The coupling capacitors are usually placed close to the transmitter source.
Going along with Dr. Johnson, we need to figure out the distance. The propagation velocity of signals on most FR4 types of board is about c/2. This equates to around 170ps per inch for internal layers and more like 160 ps per inch for external layers.
Using a standard interface running at 2.5Gb/sec, the unit interval is 400ps, so according to that, we should be much less than 200 ps away from the transmitter. If this interface has been implemented in an IC, then you need to remember that the bond wires are part of this distance. Below is a slightly more in-depth look at the issue.
In practise, coupling devices are placed as close as possible to the transmitter device. This location naturally varies depending on the device.
Now the capacitor. This is an RLC device at these speeds, and most devices are well above self-resonance in multi-gigabit applications. This means you may well have a significant impedance that is higher than the transmission line.
For reference, the self inductance for a few device sizes:
0402 ~ 0.7nH
0603 ~ 0.9nH
0805 ~ 1.2nH
To get around high impedance device problems (a major issue in PCI express due to the nature of link training), we sometimes use so-called reverse geometry devices because the self inductance of the parts is significantly lower.
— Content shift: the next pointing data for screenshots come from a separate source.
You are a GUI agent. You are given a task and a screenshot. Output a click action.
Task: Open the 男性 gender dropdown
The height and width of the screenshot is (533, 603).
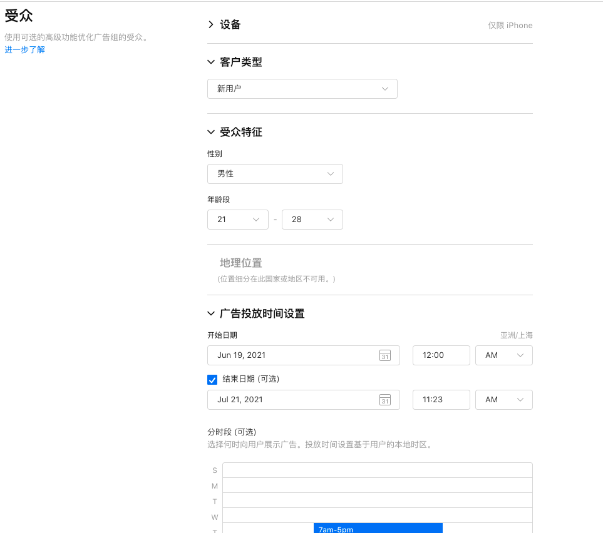pos(275,174)
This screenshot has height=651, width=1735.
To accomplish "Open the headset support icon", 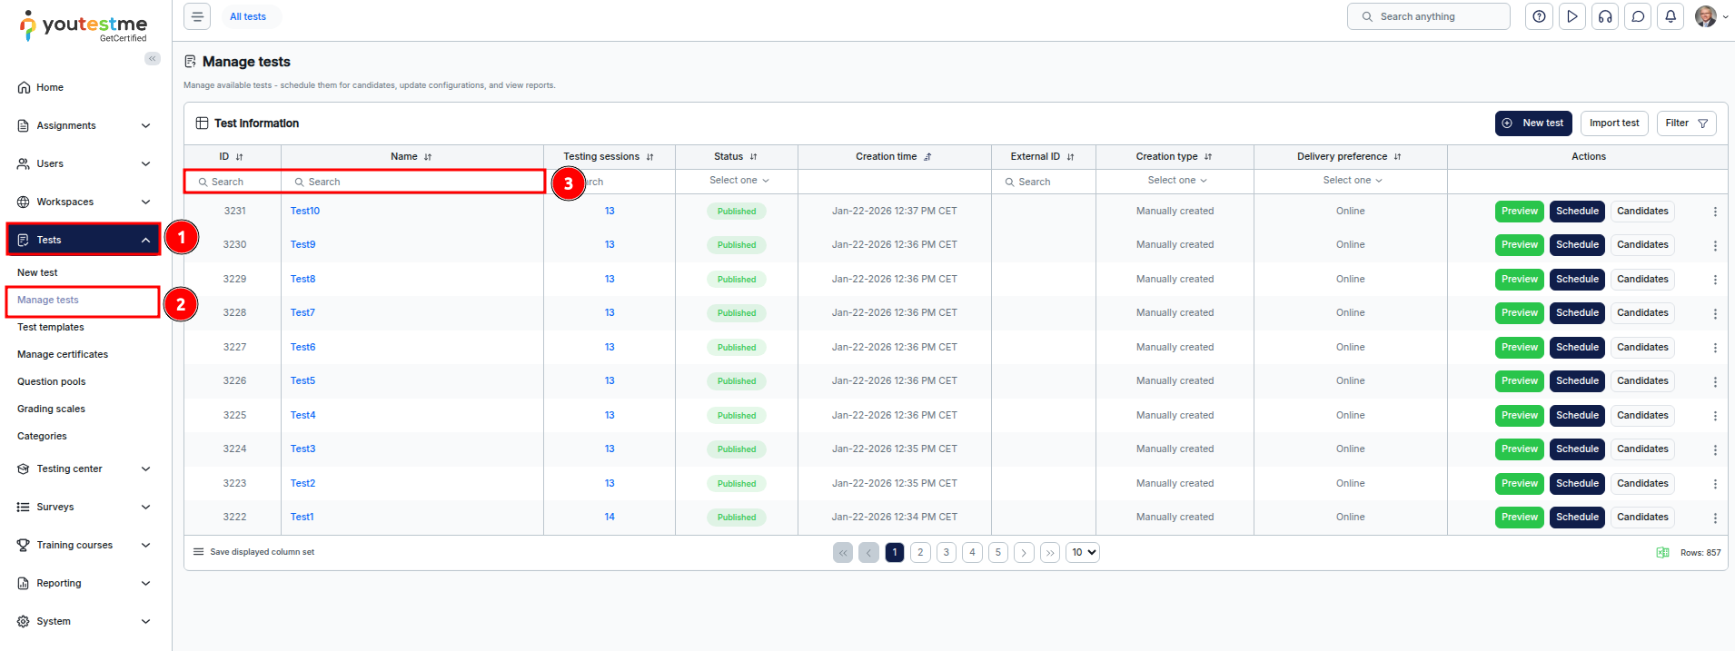I will click(x=1605, y=16).
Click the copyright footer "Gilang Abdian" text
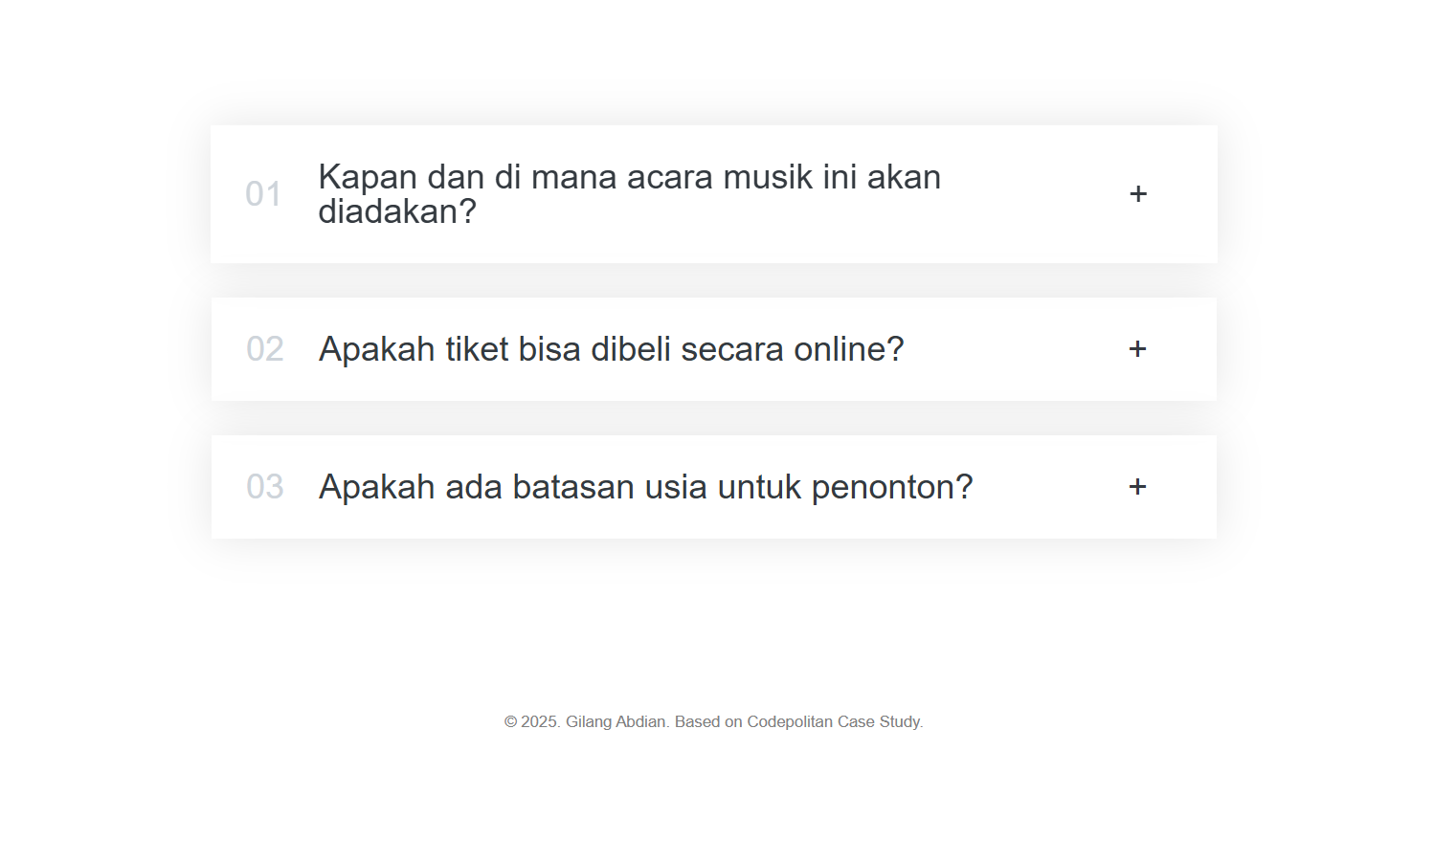The height and width of the screenshot is (862, 1456). (x=616, y=721)
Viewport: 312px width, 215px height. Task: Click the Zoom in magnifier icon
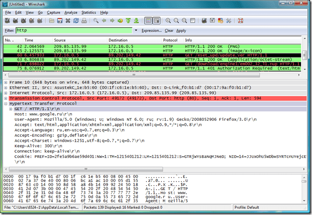point(168,20)
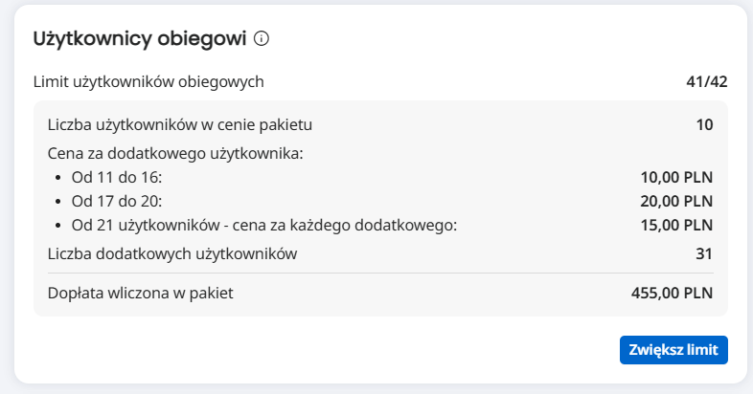
Task: Click the 15,00 PLN price
Action: click(x=676, y=226)
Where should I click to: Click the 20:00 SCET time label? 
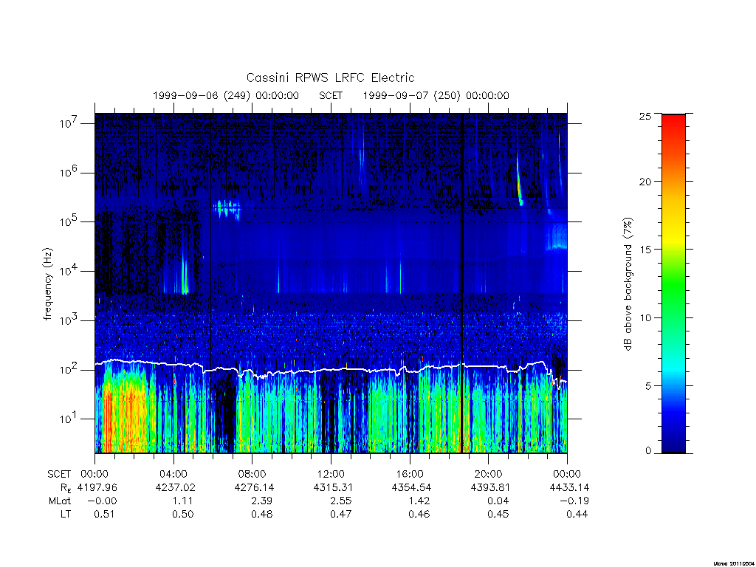[x=489, y=474]
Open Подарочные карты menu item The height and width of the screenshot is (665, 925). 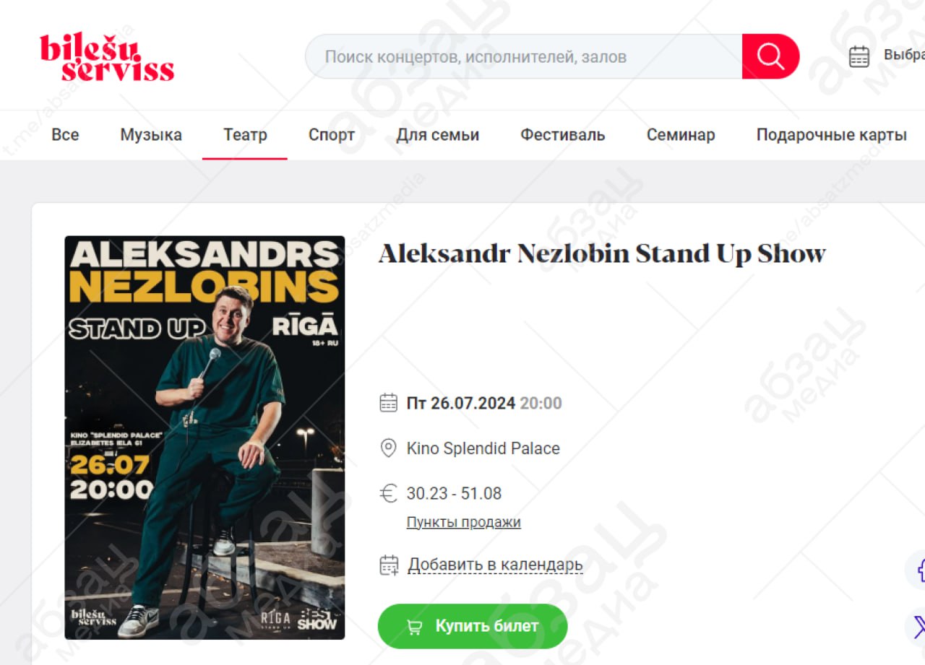(831, 135)
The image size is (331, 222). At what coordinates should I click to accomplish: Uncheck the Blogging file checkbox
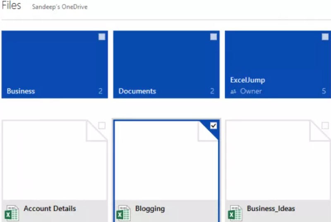213,125
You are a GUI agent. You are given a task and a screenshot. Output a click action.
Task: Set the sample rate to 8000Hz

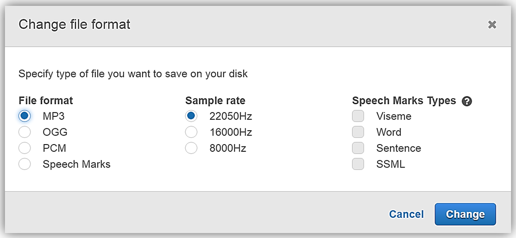pyautogui.click(x=191, y=148)
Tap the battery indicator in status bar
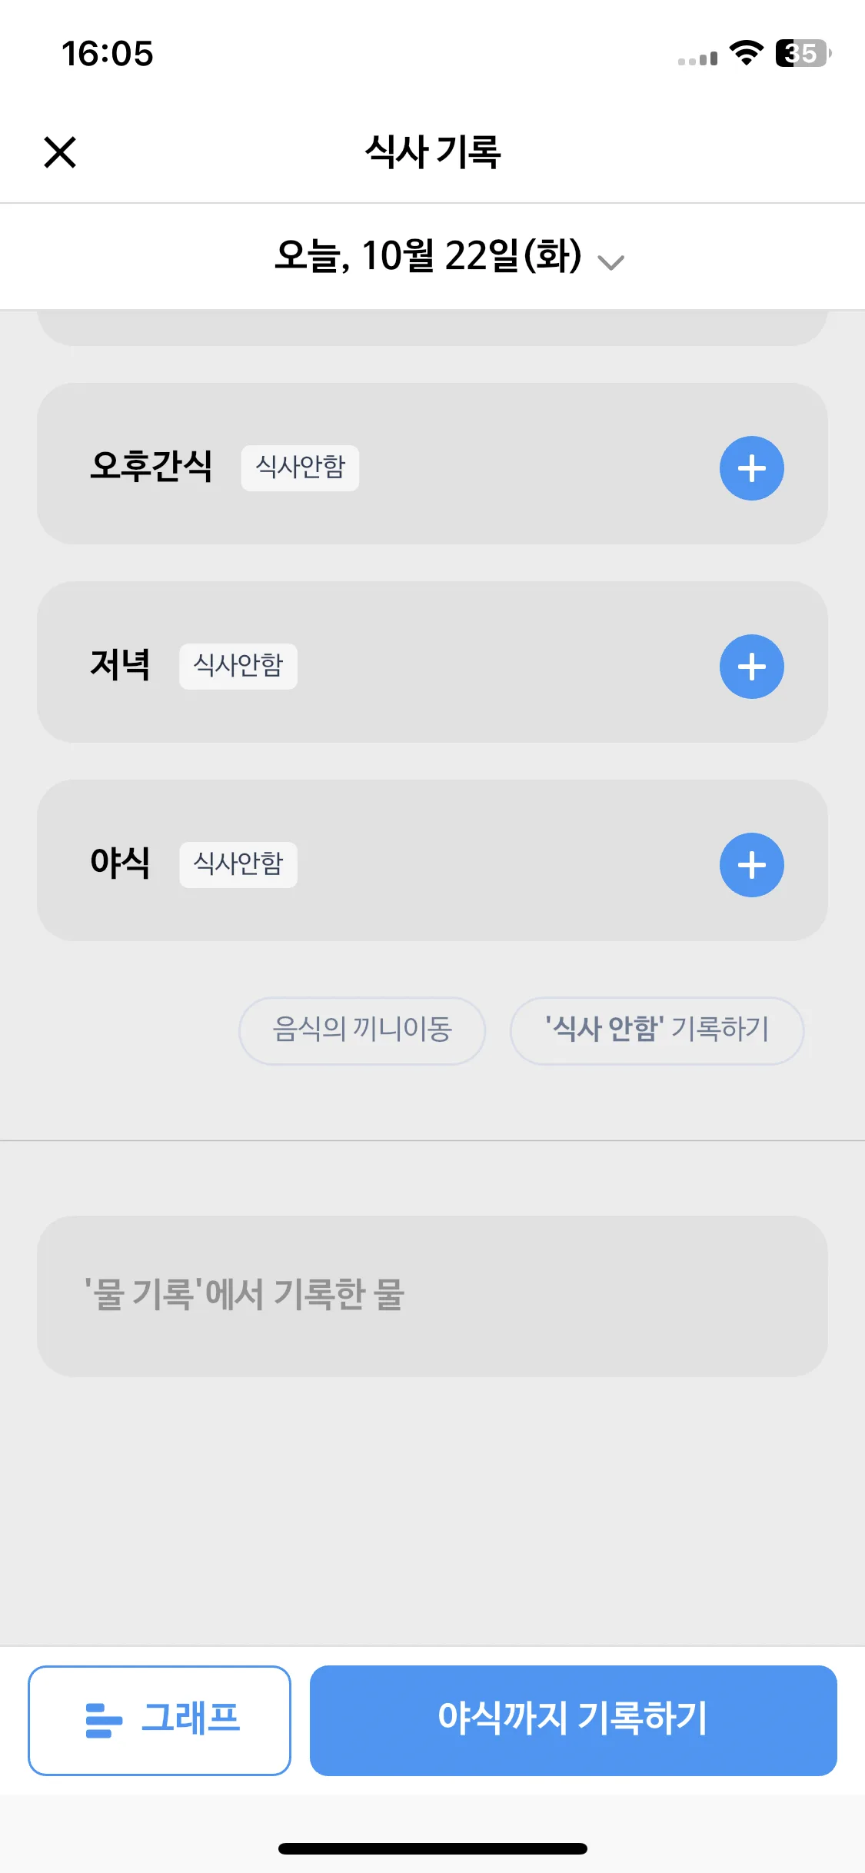The width and height of the screenshot is (865, 1873). (x=803, y=53)
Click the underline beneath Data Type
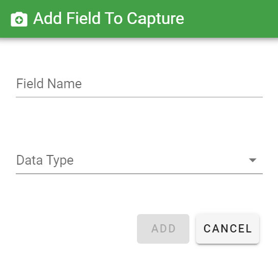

Reverse geometry is just what it says: An 0402 device has the contacts 04 apart, where an 0204 device uses the 02 as the distance between the contacts.
An 0204 part has a typical self inductance value of 0.3nH, significantly reducing the effective impedance of the device.
Now to that discontinuity: it will produce reflections. The further away that reflection, the larger the impact on the source (and energy loss, see below) within the distance range of 1/2 of the transition time of the signal; beyond that makes little difference.
At a distance of 1/2 the transition time or further from the source, the reflection can be calculated using the reflection coefficient equation ([Zl - Zs]/[Zl + Zs]). If the reflection is generated closer such that the effective reflection is lower than this, we have effectively reduced the reflection coefficient and reduced lost energy.
The closer any known reflection may be situated with respect to the transmitter, the less effect on the system it will have.
This is the reason that break-out vias under BGA devices with high speed interfaces is done as close to the ball as possible. It is all about reducing the effect of reflections.
As an example, if I place the coupling capacitor (for the 2.5Gb/sec link) at 0.1 inch from the source, then the distance equates to a time of 17ps. As the transition time of these signals is usually limited to no faster than 100 picoseconds, the reflection coefficient is therefore 17%. Note that this transition time equates to 5GHz signalling artefacts.
If we place the device further away (beyond the transition time / 2 limit), and use the typical values for 0402 100nH, we have Z(cap) = 22 ohms, Z(track) about 50 ohms, and we therefore have a reflection coefficient of about 40%. The actual reflection will be worse due to the device pads.